Clearly yes. At least, when it came to duty. But other than this, Victorian London boasted more brothels than any other city on Earth. On the one hand, this could suggest hypocrisy, but on the other, it gives an indication that the archetypal Brit was always a person of various influences, eccentricities and, basically, hippydom.
From a cocaine using Sherlock Holmes to the release of inner desires in Jekyll and Hyde, Brit writers were apt to hint at the almost multi-cultural, Bohemian nature of the eternal Stiff Upper Hippie. And I think it is an important lesson to remember today.
In a Liberal influenced society, we are told that the old idea of Britishness is wrong. I suggest the above shows that old-style Britishness was more open, adaptable and ‘hip’ than the liberals are prepared to admit.

THE LIBERAL CON

I suggest we forget Liberals with their preaching about this and that, telling us we were intolerant and one dimensional until they appeared. After all, even stars like Merton and Cocker and proving to be true Brits in the end. But why do Liberals want to re-write the cultural history of Britain?

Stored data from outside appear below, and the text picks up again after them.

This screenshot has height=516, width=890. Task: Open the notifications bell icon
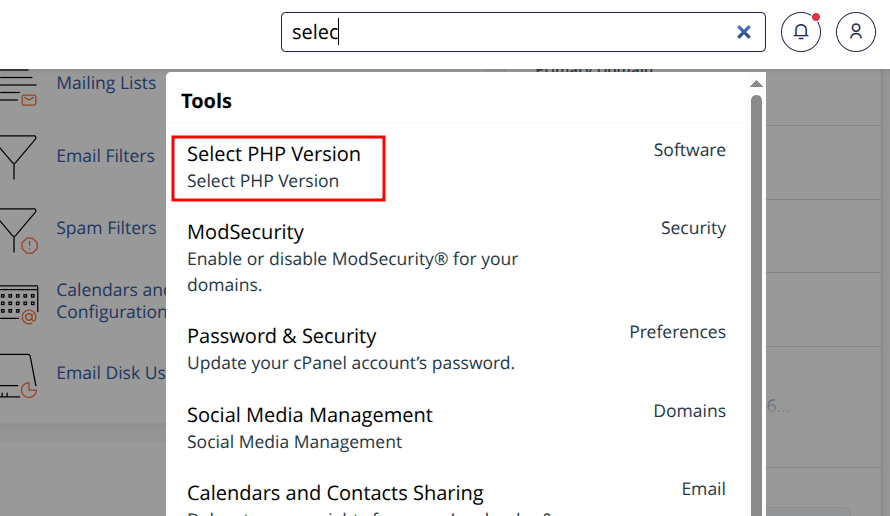click(x=801, y=32)
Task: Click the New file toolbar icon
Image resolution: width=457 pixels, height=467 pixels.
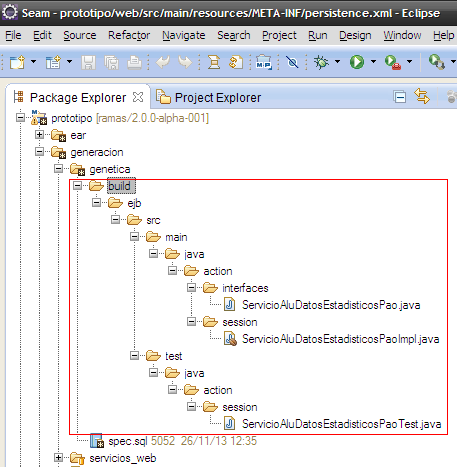Action: pos(17,62)
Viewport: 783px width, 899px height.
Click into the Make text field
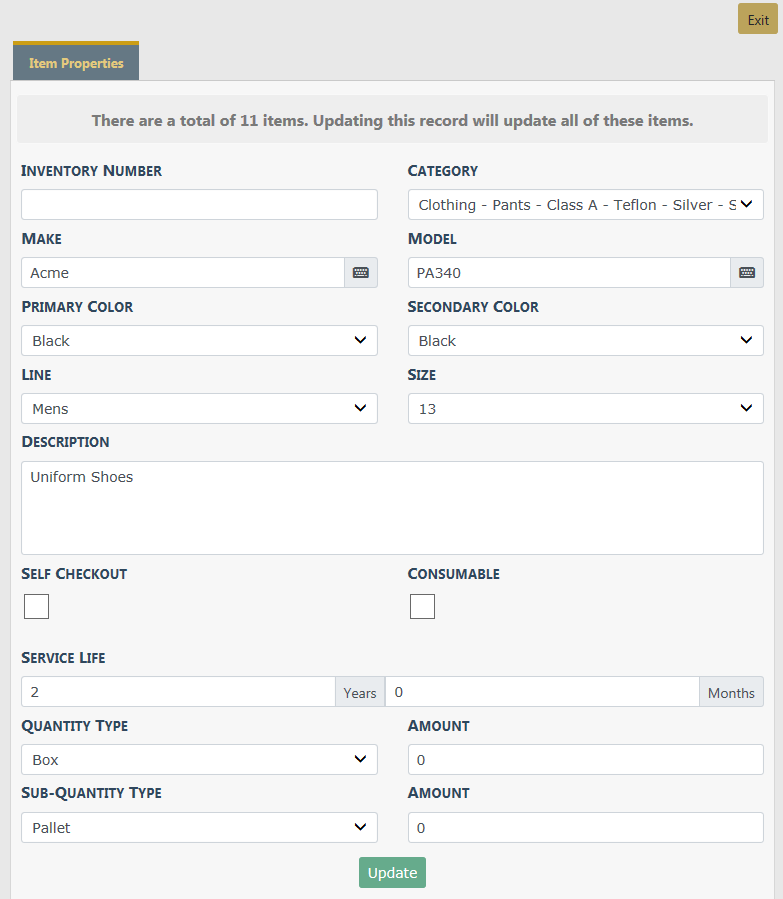click(183, 273)
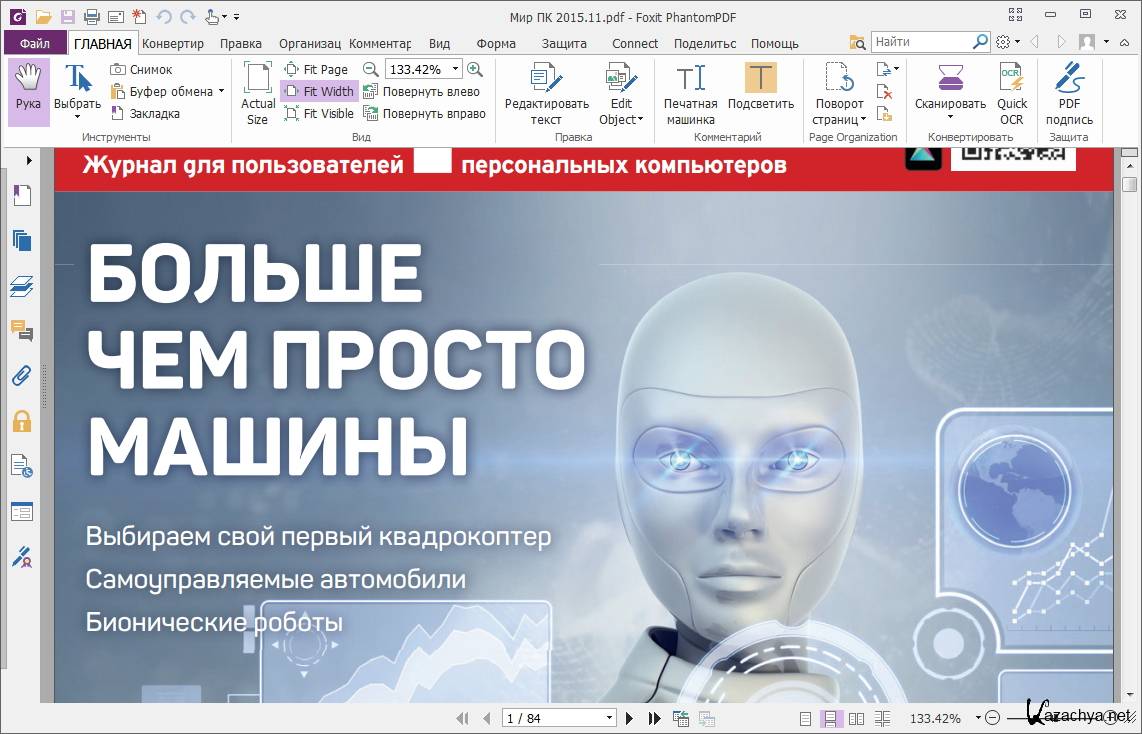Toggle Fit Width view mode
Viewport: 1142px width, 734px height.
coord(319,91)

First of all, there WAS much intolerance, class snobbery and the rest. But to class this as purely British is nonsense. It was how it was throughout much of the world. And at the centre of it was a sense of duty enshrined in an over-culture.
Liberals are correct when they say this over-culture was stultifying – and yes, it had to be degraded, allowing the multi-culturalism that always flourished below it to thrive. But they have gone too far, releasing minorities with no sense of cohesion in the wider society. It is not beyond our abilities to find a compromise between the two, allowing multi-cultural freedoms within a tolerant over-culture.
Achieve this – get the Liberals to admit there were such freedoms below the surface in the past – and the Stiff Upper Hippie will finally find his historic place.